In the entries that follow, which lines hold the string "Windows"? List them.

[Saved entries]
################
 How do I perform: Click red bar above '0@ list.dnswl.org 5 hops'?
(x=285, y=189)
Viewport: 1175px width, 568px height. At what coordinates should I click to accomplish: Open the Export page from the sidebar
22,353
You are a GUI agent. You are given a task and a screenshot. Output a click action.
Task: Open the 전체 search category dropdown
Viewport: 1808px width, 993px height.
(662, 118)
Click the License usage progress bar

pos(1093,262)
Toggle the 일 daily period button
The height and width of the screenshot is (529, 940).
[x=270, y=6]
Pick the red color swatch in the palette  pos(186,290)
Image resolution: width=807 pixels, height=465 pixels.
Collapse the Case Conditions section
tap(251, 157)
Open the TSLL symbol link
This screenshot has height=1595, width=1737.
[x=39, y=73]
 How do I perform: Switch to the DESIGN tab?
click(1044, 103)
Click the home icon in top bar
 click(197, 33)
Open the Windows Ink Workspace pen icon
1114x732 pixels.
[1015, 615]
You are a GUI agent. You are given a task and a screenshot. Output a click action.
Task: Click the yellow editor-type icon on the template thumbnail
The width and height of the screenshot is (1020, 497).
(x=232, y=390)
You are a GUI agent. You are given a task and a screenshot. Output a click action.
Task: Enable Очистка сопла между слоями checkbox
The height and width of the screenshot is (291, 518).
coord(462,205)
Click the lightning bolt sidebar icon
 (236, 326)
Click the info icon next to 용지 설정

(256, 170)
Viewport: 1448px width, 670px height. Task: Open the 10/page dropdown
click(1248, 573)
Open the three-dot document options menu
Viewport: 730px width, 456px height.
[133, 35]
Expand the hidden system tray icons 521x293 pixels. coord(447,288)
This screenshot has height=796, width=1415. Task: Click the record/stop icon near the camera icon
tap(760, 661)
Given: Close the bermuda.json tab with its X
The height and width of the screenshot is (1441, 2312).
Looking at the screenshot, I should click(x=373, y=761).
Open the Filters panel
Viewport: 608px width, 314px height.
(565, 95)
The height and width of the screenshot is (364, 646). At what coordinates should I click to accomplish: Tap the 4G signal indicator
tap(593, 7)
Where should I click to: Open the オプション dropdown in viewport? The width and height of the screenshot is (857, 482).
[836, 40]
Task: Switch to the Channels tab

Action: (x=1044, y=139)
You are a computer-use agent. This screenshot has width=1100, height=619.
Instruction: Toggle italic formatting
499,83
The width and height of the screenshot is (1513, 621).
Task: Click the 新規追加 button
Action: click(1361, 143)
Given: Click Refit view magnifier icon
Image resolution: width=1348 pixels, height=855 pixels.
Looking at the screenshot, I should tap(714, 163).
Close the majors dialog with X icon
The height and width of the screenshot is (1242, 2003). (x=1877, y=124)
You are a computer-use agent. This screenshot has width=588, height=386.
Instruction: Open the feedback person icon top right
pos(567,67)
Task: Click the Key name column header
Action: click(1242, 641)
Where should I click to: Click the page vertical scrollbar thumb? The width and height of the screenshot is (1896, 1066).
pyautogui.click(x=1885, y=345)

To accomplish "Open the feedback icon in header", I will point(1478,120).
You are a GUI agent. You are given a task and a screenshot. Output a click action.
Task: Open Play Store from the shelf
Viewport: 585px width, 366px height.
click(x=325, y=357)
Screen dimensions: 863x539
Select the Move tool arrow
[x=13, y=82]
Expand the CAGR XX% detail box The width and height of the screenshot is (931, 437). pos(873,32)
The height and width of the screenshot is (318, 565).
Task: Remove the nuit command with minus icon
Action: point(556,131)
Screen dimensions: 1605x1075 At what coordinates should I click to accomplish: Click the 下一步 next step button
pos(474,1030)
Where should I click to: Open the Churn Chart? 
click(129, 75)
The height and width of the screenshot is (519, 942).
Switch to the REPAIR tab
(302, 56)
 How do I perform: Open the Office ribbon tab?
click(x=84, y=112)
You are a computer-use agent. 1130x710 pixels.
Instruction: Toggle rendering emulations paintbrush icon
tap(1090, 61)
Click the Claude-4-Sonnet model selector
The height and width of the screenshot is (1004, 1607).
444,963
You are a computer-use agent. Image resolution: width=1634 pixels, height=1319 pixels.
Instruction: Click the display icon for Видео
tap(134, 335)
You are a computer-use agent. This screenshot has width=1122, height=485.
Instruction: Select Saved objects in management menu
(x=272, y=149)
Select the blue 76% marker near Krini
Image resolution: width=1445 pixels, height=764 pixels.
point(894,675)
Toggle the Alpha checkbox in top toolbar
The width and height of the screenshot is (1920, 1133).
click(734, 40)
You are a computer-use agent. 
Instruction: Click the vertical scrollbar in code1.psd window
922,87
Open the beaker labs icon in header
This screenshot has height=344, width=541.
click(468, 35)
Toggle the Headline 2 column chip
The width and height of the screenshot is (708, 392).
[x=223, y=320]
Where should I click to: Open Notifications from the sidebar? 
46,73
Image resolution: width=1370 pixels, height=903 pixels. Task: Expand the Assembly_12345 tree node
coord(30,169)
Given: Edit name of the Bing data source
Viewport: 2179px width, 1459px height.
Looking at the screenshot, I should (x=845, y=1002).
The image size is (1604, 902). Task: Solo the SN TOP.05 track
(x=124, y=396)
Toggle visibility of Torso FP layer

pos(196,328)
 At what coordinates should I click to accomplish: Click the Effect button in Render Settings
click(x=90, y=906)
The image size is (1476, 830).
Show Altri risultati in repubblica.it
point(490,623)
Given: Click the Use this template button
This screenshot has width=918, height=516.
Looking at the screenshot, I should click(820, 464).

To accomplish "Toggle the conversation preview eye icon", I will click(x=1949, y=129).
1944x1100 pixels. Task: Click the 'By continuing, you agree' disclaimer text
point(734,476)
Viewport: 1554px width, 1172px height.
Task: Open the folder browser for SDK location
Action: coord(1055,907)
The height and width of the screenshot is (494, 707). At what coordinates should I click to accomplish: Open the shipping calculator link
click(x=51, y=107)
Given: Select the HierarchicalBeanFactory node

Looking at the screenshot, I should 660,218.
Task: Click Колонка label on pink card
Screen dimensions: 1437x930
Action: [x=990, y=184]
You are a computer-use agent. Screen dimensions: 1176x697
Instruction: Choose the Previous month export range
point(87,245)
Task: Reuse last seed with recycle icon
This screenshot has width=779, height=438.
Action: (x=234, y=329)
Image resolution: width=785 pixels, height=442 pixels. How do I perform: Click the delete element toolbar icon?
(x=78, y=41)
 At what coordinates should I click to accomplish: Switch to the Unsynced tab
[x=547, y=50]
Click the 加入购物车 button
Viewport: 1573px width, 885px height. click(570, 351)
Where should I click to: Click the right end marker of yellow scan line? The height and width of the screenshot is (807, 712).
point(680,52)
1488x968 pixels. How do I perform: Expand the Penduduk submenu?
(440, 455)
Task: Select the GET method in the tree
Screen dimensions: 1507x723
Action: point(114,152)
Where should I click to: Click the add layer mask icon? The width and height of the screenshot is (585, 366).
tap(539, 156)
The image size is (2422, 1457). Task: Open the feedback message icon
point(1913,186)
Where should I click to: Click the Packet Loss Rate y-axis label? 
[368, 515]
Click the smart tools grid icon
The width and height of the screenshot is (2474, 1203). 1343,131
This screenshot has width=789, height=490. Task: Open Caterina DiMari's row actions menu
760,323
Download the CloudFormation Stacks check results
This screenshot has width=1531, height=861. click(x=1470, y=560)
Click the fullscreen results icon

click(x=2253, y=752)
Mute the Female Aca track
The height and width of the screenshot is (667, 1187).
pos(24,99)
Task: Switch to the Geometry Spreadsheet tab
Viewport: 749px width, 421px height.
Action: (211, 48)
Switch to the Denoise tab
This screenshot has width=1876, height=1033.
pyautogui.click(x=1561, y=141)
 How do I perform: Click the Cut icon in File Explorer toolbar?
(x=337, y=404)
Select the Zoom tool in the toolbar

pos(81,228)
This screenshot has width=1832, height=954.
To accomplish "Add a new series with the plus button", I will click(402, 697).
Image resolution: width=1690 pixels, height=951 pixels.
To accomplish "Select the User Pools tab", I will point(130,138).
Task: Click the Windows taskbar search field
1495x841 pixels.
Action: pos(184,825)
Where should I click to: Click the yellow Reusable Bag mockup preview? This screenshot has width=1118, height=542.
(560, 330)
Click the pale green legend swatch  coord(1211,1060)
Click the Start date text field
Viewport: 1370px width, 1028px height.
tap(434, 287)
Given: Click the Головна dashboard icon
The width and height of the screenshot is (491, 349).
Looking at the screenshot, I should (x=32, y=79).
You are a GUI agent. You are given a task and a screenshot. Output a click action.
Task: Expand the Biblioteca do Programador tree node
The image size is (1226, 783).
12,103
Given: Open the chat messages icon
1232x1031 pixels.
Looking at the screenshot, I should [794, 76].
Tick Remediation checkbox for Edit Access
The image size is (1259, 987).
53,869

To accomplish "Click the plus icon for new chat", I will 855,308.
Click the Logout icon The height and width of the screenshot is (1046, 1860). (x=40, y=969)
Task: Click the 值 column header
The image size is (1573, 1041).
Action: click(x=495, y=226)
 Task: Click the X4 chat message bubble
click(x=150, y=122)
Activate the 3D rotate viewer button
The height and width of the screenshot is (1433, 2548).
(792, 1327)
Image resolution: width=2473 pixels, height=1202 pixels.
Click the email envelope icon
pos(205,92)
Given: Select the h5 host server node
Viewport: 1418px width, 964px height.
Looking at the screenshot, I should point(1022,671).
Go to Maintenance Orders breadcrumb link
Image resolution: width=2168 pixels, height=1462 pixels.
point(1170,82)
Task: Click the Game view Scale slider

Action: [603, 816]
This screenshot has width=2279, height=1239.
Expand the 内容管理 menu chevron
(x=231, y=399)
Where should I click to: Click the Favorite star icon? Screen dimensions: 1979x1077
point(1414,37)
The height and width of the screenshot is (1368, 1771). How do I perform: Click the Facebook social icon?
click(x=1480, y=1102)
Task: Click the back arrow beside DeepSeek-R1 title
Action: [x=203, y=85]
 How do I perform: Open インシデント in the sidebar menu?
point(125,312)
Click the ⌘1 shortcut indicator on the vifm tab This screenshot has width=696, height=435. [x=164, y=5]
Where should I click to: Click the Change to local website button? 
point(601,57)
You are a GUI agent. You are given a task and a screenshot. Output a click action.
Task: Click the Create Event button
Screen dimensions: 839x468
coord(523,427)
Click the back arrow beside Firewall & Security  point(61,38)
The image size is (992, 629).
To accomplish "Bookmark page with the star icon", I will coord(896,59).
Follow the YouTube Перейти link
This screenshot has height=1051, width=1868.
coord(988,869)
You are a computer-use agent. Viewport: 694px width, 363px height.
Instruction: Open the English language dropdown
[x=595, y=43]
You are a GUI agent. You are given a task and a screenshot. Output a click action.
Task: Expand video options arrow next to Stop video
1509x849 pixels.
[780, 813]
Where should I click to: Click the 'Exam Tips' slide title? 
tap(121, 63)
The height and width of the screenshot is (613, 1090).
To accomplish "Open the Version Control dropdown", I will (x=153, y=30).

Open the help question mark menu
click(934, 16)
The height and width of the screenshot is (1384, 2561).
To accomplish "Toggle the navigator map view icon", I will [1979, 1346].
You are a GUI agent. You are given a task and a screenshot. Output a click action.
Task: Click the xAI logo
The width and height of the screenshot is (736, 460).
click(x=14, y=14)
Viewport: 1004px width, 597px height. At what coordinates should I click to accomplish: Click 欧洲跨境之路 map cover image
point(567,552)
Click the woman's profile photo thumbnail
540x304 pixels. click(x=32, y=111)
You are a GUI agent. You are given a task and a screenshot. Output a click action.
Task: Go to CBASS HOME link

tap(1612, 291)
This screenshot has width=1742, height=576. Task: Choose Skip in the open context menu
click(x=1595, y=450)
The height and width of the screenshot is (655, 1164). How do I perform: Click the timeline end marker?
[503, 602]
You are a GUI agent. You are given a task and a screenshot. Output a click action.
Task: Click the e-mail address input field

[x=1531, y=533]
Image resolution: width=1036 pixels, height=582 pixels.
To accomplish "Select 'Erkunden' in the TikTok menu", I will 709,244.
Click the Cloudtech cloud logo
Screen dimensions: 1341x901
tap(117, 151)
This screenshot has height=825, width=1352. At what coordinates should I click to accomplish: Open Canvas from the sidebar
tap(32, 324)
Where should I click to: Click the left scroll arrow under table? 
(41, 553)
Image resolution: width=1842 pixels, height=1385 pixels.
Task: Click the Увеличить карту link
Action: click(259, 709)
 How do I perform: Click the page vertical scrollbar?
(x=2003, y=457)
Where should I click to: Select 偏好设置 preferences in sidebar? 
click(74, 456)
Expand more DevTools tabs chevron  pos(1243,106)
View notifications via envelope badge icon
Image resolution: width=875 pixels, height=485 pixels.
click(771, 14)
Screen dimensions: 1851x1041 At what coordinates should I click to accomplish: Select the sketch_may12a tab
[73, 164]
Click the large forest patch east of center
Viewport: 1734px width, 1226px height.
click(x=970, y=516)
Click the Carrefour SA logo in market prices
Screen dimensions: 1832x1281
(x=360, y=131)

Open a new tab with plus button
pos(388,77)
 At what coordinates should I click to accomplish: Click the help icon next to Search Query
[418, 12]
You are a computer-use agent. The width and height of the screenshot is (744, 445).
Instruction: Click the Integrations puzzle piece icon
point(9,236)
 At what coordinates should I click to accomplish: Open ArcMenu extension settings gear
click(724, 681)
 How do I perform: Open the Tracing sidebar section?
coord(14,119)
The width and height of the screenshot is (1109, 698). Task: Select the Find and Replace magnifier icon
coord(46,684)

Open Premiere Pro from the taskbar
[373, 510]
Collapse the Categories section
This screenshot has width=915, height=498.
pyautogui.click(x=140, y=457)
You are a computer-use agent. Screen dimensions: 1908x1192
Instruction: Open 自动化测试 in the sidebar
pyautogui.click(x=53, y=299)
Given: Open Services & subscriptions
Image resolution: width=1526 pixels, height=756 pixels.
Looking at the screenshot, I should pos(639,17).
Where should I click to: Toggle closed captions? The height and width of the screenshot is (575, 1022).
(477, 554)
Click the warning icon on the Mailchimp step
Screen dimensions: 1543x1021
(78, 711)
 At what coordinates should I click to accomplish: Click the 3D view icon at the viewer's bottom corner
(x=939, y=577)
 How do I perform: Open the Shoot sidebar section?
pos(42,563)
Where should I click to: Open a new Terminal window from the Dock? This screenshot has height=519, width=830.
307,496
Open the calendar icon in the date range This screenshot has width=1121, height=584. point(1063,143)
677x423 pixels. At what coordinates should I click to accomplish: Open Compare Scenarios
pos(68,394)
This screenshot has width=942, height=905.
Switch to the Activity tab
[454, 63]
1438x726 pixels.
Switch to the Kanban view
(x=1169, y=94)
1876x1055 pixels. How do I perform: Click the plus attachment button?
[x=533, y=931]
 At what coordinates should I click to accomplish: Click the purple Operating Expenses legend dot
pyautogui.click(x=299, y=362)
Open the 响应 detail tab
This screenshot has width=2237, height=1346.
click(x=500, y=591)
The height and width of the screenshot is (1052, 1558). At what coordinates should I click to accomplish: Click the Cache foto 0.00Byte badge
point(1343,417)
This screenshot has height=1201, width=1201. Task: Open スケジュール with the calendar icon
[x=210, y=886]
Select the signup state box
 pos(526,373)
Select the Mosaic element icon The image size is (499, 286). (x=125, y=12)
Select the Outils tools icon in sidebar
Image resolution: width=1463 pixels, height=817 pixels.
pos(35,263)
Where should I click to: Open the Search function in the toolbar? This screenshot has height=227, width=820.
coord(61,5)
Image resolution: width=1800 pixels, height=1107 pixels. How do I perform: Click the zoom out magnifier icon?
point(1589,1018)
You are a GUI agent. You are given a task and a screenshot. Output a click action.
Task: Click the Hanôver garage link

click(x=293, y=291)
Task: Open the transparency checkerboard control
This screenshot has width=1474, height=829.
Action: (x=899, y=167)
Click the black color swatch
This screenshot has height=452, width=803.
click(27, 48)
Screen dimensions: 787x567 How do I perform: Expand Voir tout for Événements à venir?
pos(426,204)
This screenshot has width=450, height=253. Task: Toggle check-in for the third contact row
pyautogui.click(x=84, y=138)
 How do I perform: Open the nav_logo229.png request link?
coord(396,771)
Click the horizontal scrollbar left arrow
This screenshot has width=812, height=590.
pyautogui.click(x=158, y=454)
################
Task result:
Open the Windows Ink Workspace pen icon
Task: Click the Windows taskbar search field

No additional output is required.